* [Required work]:
All of the data is to be copied word for word.

"""

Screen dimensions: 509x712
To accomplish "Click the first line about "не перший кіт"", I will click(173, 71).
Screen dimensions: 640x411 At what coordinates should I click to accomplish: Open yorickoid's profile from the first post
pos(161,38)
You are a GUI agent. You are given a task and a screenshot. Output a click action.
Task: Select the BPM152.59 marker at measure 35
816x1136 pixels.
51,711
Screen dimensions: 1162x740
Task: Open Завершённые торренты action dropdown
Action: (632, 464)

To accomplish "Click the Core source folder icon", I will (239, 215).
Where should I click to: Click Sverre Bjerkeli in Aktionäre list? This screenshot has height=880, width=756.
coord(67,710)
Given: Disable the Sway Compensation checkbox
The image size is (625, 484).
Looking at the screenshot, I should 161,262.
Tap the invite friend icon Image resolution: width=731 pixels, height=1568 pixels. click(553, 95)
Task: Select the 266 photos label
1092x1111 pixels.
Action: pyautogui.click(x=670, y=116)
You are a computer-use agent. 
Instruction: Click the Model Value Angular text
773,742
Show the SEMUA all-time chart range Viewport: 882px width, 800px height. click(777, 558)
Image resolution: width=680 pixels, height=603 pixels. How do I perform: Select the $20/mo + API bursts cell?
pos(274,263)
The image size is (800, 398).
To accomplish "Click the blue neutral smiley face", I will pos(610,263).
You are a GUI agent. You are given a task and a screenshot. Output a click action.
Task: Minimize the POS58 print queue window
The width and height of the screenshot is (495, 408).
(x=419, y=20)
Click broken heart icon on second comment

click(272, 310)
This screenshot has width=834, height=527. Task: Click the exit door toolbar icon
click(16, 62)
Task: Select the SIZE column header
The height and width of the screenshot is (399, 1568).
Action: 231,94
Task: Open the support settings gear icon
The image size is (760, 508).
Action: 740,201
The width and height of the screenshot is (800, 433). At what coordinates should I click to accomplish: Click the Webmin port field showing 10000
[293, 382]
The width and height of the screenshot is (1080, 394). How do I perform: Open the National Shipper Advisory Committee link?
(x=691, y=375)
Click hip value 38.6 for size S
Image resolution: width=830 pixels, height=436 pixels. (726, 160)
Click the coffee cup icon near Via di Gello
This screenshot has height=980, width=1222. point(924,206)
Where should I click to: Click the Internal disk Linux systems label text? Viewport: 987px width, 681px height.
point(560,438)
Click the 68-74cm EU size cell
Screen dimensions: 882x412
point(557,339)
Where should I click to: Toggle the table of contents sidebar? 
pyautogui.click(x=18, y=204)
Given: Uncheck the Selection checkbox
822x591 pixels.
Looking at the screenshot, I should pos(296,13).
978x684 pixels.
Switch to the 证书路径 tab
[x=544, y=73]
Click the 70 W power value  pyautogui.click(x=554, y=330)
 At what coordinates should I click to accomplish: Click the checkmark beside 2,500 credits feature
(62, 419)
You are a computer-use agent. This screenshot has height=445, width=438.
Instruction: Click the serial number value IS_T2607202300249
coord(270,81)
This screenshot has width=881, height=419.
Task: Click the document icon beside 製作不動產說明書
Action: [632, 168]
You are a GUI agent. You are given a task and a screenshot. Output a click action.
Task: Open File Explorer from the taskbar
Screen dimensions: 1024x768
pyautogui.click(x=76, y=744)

"""

* [Response area]:
Screen dimensions: 509x712
To accomplish "Click the first line about "не перший кіт"", I will click(173, 71).
Screen dimensions: 640x411 At what coordinates should I click to accomplish: Open yorickoid's profile from the first post
pos(161,38)
You are a GUI agent. You are given a task and a screenshot. Output a click action.
Task: Select the BPM152.59 marker at measure 35
816x1136 pixels.
51,711
Screen dimensions: 1162x740
Task: Open Завершённые торренты action dropdown
Action: (632, 464)

To accomplish "Click the Core source folder icon", I will (239, 215).
Where should I click to: Click Sverre Bjerkeli in Aktionäre list? This screenshot has height=880, width=756.
coord(67,710)
Given: Disable the Sway Compensation checkbox
The image size is (625, 484).
Looking at the screenshot, I should 161,262.
Tap the invite friend icon Image resolution: width=731 pixels, height=1568 pixels. click(553, 95)
Task: Select the 266 photos label
1092x1111 pixels.
Action: pyautogui.click(x=670, y=116)
You are a computer-use agent. 
Instruction: Click the Model Value Angular text
773,742
Show the SEMUA all-time chart range Viewport: 882px width, 800px height. click(777, 558)
Image resolution: width=680 pixels, height=603 pixels. How do I perform: Select the $20/mo + API bursts cell?
pos(274,263)
The image size is (800, 398).
To accomplish "Click the blue neutral smiley face", I will pos(610,263).
You are a GUI agent. You are given a task and a screenshot. Output a click action.
Task: Minimize the POS58 print queue window
The width and height of the screenshot is (495, 408).
(x=419, y=20)
Click broken heart icon on second comment

click(272, 310)
This screenshot has width=834, height=527. Task: Click the exit door toolbar icon
click(16, 62)
Task: Select the SIZE column header
The height and width of the screenshot is (399, 1568).
Action: 231,94
Task: Open the support settings gear icon
The image size is (760, 508).
Action: 740,201
The width and height of the screenshot is (800, 433). At what coordinates should I click to accomplish: Click the Webmin port field showing 10000
[293, 382]
The width and height of the screenshot is (1080, 394). How do I perform: Open the National Shipper Advisory Committee link?
(x=691, y=375)
Click hip value 38.6 for size S
Image resolution: width=830 pixels, height=436 pixels. (726, 160)
Click the coffee cup icon near Via di Gello
This screenshot has height=980, width=1222. point(924,206)
Where should I click to: Click the Internal disk Linux systems label text? Viewport: 987px width, 681px height.
point(560,438)
Click the 68-74cm EU size cell
Screen dimensions: 882x412
point(557,339)
Where should I click to: Toggle the table of contents sidebar? 
pyautogui.click(x=18, y=204)
Given: Uncheck the Selection checkbox
822x591 pixels.
Looking at the screenshot, I should pos(296,13).
978x684 pixels.
Switch to the 证书路径 tab
[x=544, y=73]
Click the 70 W power value  pyautogui.click(x=554, y=330)
 At what coordinates should I click to accomplish: Click the checkmark beside 2,500 credits feature
(62, 419)
You are a computer-use agent. This screenshot has height=445, width=438.
Instruction: Click the serial number value IS_T2607202300249
coord(270,81)
This screenshot has width=881, height=419.
Task: Click the document icon beside 製作不動產說明書
Action: [632, 168]
You are a GUI agent. You are given a task and a screenshot. Output a click action.
Task: Open File Explorer from the taskbar
Screen dimensions: 1024x768
pyautogui.click(x=76, y=744)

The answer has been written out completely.